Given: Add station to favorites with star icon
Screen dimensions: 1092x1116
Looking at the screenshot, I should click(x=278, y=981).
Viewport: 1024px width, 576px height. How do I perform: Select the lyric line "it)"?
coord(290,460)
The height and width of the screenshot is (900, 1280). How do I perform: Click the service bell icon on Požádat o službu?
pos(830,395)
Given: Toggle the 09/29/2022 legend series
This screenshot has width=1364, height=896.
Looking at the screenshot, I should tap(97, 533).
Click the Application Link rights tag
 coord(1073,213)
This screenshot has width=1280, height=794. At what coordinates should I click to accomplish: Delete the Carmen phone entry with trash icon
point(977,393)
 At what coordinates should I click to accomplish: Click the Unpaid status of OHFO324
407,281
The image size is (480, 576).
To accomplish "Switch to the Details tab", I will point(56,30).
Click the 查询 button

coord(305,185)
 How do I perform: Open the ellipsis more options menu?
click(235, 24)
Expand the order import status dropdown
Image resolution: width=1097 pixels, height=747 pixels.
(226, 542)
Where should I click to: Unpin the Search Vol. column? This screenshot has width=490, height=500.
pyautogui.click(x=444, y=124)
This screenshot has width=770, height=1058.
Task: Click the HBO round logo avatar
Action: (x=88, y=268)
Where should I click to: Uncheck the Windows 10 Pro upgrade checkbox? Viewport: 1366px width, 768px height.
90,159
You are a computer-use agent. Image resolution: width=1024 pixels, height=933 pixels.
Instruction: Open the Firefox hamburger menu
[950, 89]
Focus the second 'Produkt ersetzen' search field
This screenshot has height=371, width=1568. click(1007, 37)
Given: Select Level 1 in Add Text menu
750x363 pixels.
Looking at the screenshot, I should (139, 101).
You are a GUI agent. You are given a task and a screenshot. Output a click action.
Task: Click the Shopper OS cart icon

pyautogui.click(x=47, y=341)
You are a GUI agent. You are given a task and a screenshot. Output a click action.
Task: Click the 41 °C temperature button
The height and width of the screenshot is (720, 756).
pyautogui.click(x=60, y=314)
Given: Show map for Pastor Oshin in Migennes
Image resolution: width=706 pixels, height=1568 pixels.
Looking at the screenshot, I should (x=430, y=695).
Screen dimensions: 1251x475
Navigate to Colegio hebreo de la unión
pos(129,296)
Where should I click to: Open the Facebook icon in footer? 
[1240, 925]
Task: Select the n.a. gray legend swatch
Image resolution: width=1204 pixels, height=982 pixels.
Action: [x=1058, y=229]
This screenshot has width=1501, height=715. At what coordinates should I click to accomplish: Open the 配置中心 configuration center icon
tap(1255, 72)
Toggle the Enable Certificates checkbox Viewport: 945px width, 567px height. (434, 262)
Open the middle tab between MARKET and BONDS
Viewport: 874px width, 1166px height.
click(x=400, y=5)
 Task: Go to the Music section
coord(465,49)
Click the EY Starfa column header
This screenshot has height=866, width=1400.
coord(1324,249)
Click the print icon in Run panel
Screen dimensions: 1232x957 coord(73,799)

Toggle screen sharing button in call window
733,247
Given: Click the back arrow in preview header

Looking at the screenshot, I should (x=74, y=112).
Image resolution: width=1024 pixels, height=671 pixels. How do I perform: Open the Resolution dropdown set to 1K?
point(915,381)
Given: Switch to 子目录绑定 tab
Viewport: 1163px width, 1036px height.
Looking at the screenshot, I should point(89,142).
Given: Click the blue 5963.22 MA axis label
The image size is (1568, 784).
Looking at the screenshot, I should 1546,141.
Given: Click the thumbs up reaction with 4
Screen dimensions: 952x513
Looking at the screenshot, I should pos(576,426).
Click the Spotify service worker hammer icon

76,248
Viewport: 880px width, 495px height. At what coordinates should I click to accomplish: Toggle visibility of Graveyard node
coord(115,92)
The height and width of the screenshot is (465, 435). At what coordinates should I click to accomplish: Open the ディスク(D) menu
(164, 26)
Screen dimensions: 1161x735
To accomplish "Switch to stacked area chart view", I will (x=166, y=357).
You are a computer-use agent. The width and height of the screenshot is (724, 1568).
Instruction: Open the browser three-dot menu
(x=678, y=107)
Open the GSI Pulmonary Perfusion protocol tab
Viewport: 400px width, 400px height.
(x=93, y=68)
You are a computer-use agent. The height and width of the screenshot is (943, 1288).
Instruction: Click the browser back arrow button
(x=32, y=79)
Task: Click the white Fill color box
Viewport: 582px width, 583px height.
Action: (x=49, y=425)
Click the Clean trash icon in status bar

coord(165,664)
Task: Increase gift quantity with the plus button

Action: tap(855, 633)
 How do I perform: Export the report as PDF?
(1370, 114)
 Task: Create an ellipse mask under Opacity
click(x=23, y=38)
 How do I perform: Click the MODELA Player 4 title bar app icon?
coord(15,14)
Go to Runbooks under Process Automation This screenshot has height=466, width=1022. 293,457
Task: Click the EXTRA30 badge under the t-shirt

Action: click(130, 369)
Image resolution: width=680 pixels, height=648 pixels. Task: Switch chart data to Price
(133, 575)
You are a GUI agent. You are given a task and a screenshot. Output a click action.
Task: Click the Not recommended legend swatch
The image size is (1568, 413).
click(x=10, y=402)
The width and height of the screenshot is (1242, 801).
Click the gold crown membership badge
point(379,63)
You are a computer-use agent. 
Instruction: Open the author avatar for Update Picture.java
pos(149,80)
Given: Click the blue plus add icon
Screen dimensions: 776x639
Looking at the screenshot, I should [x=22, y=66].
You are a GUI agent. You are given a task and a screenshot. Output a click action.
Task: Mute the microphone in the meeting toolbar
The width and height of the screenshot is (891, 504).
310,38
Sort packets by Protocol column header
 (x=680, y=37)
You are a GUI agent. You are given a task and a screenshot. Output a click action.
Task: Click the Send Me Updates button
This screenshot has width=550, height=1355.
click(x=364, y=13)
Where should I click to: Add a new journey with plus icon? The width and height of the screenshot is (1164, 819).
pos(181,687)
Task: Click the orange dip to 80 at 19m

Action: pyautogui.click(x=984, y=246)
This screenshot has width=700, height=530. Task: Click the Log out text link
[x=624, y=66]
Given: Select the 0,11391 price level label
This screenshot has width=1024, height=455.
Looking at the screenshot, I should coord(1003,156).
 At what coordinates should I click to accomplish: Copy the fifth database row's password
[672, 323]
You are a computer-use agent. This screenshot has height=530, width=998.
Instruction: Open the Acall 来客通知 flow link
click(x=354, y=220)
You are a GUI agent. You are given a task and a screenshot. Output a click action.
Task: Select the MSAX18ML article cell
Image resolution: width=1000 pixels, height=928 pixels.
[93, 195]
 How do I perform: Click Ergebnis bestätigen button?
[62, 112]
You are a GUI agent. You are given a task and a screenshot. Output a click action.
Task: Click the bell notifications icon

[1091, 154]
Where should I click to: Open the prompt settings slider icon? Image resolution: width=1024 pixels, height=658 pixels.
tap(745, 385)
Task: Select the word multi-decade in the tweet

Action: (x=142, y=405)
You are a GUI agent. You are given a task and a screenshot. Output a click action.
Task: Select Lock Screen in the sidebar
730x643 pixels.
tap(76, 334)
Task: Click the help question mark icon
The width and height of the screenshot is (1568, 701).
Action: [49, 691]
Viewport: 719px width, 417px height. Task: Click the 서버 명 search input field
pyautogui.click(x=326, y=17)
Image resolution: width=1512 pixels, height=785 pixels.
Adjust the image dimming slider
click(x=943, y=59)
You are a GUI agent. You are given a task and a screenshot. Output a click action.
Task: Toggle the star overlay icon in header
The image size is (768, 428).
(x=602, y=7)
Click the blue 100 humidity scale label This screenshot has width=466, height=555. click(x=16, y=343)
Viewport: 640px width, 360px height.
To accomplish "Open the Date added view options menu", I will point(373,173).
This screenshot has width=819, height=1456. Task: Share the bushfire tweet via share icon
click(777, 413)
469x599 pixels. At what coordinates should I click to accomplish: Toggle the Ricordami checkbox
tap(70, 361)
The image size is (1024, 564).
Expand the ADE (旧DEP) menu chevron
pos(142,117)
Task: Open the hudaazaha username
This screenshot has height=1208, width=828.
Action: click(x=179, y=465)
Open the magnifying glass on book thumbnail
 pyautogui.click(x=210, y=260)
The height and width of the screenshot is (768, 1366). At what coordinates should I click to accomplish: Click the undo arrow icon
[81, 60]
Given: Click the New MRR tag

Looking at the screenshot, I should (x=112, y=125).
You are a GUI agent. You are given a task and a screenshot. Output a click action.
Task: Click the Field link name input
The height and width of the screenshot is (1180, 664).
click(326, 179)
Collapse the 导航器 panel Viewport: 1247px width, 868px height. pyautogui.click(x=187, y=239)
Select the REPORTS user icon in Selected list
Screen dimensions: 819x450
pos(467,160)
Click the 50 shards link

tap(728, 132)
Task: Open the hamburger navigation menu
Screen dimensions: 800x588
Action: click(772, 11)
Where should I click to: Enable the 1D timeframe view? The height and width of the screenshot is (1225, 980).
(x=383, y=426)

########################################

For every line above that has "swatch" in it, copy the line.

Task: Select the n.a. gray legend swatch
Task: Click the Not recommended legend swatch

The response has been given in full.